BEGIN Dataset content
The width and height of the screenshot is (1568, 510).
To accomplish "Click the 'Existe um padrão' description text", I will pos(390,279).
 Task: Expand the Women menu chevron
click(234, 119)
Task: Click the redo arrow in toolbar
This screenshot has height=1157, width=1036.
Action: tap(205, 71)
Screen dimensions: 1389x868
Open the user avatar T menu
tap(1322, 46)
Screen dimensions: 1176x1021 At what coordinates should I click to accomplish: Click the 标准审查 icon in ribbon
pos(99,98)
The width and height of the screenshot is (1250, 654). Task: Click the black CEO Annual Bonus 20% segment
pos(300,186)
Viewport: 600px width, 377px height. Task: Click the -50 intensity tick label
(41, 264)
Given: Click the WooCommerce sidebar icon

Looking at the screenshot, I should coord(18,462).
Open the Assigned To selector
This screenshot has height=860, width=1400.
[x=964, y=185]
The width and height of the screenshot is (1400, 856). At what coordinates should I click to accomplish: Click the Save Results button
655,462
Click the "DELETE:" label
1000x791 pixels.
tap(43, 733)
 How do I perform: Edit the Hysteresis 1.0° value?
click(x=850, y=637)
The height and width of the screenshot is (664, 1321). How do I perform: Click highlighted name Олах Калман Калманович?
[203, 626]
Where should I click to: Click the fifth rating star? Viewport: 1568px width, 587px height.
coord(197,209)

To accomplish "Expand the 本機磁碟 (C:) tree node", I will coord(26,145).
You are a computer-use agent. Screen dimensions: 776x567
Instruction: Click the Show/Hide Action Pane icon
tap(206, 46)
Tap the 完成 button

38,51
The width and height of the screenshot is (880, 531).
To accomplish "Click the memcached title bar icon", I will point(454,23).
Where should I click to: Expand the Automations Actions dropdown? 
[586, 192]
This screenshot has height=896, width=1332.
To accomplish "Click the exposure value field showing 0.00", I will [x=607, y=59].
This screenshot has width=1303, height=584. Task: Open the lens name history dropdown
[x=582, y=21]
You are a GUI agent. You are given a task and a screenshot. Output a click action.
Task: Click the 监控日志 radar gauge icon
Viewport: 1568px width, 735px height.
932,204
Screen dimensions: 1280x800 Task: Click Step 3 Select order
END Dataset content
Exercise ->
Only the lines from the one that contains "The width and height of the screenshot is (1250, 654)." to the end of the data should be output, exactly as they appear.

Response area ->
The width and height of the screenshot is (1250, 654). Task: Click the black CEO Annual Bonus 20% segment
pos(300,186)
Viewport: 600px width, 377px height. Task: Click the -50 intensity tick label
(41, 264)
Given: Click the WooCommerce sidebar icon

Looking at the screenshot, I should coord(18,462).
Open the Assigned To selector
This screenshot has height=860, width=1400.
[x=964, y=185]
The width and height of the screenshot is (1400, 856). At what coordinates should I click to accomplish: Click the Save Results button
655,462
Click the "DELETE:" label
1000x791 pixels.
tap(43, 733)
 How do I perform: Edit the Hysteresis 1.0° value?
click(x=850, y=637)
The height and width of the screenshot is (664, 1321). How do I perform: Click highlighted name Олах Калман Калманович?
[203, 626]
Where should I click to: Click the fifth rating star? Viewport: 1568px width, 587px height.
coord(197,209)

To accomplish "Expand the 本機磁碟 (C:) tree node", I will coord(26,145).
You are a computer-use agent. Screen dimensions: 776x567
Instruction: Click the Show/Hide Action Pane icon
tap(206, 46)
Tap the 完成 button

38,51
The width and height of the screenshot is (880, 531).
To accomplish "Click the memcached title bar icon", I will point(454,23).
Where should I click to: Expand the Automations Actions dropdown? 
[586, 192]
This screenshot has height=896, width=1332.
To accomplish "Click the exposure value field showing 0.00", I will [x=607, y=59].
This screenshot has width=1303, height=584. Task: Open the lens name history dropdown
[x=582, y=21]
You are a GUI agent. You are given a task and a screenshot. Output a click action.
Task: Click the 监控日志 radar gauge icon
Viewport: 1568px width, 735px height.
932,204
Screen dimensions: 1280x800 Task: Click Step 3 Select order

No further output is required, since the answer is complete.